Friedrich Nietzsche on Doing It Again

Friedrich Nietzsche had a recurring thought about recurrence.

In one of his early works, he imagines people being asked “whether they would wish to live through the past ten or twenty years once more”.

In a later work, he appears to raise the stakes:

What if some day or night a demon were to steal after you into your loneliest loneliness and say to you: “This life as you now live it and have lived it, you will have to live once more and innumerable times more” … Would you not throw yourself down and gnash your teeth and curse the demon who spoke thus? Or have you once experienced a tremendous moment when you would have answered him: “You are a god and never have I heard anything more divine”.

Assuming the demon and I didn’t get hung up on questions like “Who are you anyway?” and “Are you sure about that?”, I’d want some clarification. (I can’t imagine gnashing my teeth, since I don’t know what that is.)

Tell me, demon. Would I know that I was living my life again? There wouldn’t seem to be much point in doing it again from scratch.

The demon would probably have a ready answer: if you knew you were living it again, it wouldn’t be the same as living it the first time. You’d have more knowledge the second (or third, or fourth) time around, and presumably be in a position to make different choices.

Right, the Debbie Anderson thing again.

But if I didn’t know anything more this time or remember how things turned out before, what difference would it make? Even if things turned out differently, I wouldn’t know they were turning out differently. I’d simply be living my life as if it were the first time. In fact, for all I know, I’m living my life right now for the umpteenth time, even though it sure feels like the very first (and only) time.

The demon might be nonplussed at this point. Hey, he might say, I never thought of it that way. If you remember you’re doing it again, you’re not really doing it again. But if you don’t know you’re doing it again, you might as well be doing it for the first time. Oh well, I guess it was a stupid question to begin with.

Nietzsche clearly didn’t think it was a stupid question. He thought that a superior person would willingly live the very same life over and over again. To do so would be the highest affirmation. Life is tragic and full of pain, but the best among us will embrace it anyway.

He’s probably right about that, even though the idea of “eternal recurrence” is a dead end.

What some of us really want, of course, is to go back and do things differently. If I could only go back to that one moment ten years ago, or forty years ago, I’d do it better this time.

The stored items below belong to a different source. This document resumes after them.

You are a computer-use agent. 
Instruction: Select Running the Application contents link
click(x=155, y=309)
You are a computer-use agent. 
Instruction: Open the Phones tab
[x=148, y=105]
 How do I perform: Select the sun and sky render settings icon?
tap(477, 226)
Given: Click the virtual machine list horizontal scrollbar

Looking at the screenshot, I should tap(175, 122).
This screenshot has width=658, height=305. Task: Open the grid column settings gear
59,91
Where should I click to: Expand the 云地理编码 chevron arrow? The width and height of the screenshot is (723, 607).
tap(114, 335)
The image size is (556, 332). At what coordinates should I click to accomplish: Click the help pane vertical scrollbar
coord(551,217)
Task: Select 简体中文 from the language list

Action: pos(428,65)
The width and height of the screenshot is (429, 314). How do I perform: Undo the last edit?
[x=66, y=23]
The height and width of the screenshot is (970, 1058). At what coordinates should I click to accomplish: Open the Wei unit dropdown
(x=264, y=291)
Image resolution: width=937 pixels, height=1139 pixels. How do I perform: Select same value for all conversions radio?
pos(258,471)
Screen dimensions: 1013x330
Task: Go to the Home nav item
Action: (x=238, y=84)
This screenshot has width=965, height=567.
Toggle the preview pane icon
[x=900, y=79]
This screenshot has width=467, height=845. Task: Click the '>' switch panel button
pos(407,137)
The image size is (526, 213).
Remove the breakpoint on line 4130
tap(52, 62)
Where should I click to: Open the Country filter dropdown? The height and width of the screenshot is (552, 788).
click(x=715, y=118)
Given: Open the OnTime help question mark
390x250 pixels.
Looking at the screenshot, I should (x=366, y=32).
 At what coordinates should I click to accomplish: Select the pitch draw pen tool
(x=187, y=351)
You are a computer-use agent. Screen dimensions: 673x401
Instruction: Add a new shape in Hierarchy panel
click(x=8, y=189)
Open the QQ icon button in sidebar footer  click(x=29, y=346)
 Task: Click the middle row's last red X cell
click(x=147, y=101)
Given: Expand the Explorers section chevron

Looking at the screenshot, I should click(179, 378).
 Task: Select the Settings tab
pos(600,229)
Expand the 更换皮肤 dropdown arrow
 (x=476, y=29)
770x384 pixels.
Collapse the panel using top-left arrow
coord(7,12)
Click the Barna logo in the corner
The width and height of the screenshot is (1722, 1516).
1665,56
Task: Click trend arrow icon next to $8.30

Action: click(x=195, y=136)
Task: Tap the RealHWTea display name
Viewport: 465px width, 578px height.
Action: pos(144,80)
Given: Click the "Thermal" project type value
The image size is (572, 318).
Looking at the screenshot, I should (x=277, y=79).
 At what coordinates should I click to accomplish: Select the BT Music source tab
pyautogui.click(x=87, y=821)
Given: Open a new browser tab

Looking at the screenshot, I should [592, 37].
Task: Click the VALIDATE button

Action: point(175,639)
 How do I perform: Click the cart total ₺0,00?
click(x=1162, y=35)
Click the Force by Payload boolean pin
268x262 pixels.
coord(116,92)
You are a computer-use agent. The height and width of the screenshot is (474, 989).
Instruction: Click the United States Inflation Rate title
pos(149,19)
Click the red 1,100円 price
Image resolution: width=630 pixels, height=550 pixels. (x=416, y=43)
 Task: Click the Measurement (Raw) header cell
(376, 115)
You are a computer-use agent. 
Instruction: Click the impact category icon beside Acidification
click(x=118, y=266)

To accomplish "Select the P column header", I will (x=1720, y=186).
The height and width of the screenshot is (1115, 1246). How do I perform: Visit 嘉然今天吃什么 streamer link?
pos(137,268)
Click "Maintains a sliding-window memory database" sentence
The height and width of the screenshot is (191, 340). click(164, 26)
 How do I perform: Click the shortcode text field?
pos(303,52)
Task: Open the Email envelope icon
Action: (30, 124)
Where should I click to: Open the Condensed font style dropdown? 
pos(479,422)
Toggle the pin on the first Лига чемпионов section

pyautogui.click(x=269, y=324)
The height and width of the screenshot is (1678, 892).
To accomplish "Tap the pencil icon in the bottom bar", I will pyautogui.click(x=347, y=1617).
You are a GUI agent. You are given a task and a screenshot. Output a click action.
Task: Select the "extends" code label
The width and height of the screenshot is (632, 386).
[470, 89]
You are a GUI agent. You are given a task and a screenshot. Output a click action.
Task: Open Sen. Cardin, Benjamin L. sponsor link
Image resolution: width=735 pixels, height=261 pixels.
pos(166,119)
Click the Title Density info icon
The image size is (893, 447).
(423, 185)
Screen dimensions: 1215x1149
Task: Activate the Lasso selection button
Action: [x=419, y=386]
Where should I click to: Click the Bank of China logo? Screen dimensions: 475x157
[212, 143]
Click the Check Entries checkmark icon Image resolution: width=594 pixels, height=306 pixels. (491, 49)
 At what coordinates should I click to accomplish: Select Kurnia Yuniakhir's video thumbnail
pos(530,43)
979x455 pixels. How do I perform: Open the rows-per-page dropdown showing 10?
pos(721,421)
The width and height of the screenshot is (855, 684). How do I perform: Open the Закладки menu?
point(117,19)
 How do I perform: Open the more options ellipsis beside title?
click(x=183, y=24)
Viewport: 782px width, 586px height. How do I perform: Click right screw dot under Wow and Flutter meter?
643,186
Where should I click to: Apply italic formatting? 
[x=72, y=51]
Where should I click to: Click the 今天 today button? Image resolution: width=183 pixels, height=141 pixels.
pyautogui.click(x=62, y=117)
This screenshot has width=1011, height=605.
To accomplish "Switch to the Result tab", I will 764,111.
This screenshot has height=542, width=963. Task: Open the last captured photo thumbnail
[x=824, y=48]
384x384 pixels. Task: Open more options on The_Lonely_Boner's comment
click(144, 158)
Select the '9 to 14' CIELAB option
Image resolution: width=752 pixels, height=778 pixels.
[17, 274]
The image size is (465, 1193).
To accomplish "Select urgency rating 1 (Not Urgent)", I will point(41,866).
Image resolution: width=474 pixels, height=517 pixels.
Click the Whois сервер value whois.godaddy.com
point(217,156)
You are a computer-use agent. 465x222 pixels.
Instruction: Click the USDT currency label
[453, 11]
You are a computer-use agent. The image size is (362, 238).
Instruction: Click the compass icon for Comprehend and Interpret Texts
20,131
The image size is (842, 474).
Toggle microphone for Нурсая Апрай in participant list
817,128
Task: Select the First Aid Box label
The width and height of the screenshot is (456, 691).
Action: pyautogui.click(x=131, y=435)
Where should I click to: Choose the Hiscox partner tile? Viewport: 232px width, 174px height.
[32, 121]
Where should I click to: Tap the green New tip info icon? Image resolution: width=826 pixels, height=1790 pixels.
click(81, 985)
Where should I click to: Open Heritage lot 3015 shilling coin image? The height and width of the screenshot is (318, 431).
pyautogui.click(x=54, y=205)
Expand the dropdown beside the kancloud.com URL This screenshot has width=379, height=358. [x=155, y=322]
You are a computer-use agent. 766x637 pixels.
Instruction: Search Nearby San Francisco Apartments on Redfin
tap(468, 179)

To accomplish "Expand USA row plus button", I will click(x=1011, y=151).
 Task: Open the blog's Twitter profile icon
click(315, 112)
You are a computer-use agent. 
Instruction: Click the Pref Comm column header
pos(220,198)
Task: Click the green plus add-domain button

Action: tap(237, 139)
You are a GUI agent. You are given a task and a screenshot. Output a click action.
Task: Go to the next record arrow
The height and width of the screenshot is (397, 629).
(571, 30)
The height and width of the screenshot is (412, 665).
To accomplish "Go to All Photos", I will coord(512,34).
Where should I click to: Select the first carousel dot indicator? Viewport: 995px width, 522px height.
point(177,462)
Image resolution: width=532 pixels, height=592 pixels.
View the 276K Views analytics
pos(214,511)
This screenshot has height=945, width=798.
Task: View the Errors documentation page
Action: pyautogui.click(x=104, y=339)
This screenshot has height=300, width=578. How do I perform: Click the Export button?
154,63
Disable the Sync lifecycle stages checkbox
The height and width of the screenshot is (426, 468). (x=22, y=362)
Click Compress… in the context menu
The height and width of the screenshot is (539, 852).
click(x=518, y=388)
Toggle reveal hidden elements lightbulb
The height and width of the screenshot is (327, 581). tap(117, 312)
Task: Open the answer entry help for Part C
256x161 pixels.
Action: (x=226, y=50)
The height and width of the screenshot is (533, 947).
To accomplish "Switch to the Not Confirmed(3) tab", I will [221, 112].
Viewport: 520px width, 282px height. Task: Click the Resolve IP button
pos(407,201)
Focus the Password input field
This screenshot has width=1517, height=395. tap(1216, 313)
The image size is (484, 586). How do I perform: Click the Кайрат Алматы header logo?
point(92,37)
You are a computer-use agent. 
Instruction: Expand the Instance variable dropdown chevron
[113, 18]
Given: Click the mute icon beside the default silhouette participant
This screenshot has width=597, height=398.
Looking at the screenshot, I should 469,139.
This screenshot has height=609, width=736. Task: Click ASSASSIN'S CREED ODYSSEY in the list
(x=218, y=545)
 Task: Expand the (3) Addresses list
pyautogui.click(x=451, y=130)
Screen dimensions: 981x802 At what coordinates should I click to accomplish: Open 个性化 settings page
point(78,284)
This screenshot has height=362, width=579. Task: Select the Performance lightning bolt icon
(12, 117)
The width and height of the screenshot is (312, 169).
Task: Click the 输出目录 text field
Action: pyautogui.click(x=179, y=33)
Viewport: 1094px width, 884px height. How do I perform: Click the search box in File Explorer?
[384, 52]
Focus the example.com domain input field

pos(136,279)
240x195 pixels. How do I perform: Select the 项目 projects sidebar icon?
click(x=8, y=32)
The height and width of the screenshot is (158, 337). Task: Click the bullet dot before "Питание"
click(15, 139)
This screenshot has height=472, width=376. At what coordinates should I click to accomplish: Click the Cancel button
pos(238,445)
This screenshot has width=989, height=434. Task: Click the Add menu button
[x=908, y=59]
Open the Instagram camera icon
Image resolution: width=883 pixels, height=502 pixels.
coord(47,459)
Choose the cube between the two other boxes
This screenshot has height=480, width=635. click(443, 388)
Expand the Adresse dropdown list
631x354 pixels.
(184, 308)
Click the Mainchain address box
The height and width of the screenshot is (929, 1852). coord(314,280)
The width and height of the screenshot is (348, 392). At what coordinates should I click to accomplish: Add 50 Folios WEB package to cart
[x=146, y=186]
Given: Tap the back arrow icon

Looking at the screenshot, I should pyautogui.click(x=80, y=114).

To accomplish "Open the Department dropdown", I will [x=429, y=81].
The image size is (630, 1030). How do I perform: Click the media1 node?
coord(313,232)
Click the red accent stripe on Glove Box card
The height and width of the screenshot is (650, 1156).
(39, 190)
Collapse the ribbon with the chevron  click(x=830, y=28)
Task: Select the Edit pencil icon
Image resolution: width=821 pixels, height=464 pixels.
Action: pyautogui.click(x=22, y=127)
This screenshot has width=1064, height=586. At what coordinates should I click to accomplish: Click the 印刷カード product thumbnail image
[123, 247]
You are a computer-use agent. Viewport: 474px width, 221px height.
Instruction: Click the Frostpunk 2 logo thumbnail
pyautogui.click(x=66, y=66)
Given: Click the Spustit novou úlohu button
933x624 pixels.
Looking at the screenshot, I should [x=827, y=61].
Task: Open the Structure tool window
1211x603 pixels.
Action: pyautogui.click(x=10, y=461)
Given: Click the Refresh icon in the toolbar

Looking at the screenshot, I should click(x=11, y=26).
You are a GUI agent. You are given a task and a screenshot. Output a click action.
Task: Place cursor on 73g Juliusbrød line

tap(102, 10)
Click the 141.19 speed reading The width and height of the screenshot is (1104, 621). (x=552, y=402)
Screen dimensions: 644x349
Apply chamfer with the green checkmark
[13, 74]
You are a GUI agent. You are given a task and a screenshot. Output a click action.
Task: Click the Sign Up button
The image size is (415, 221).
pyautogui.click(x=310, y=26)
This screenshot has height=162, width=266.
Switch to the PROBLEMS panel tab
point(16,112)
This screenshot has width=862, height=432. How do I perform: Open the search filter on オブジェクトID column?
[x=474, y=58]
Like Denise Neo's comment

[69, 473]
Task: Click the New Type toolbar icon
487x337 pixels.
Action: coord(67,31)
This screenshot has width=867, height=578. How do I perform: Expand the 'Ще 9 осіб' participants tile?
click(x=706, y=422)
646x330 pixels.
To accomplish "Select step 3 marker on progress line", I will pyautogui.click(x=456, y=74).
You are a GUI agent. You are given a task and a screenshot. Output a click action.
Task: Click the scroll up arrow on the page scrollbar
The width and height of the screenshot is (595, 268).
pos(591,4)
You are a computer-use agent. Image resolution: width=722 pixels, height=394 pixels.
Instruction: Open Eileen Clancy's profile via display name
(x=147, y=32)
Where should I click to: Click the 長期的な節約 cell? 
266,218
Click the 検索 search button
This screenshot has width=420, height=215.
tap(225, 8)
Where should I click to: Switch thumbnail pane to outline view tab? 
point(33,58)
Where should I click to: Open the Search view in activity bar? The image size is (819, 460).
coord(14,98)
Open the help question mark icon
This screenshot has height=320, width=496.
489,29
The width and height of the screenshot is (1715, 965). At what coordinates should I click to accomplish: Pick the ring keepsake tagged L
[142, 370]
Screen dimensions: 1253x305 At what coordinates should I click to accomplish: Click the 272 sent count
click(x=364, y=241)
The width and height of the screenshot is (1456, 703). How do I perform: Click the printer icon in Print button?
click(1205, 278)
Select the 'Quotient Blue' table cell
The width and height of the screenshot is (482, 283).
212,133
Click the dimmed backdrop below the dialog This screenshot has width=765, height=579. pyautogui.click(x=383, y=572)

Since we’re merely human, fantasizing about the past is much easier than getting the future right.

8 thoughts on “Friedrich Nietzsche on Doing It Again

  1. I assume that the demon is oneself. And, I agree with Nietzsche’s final assessment that life must be chosen. One possibility that wasn’t mentioned is that the purpose of living life differently would imply that all possibilities of a life must be led. Wouldn’t one naturally want to live all lives? Even the bad ones (horrible beginning, middling, or ending) would seem more fun than not living. Embrace life; as the master spake. Also, not knowing the previous outcomes would make the next more realistic and less boring.

  2. It’s hard to imagine what it would be like to start over again, knowing you were starting over again and remembering what you did last time. You might develop a really severe case of cognitive dissonance. And drink a lot.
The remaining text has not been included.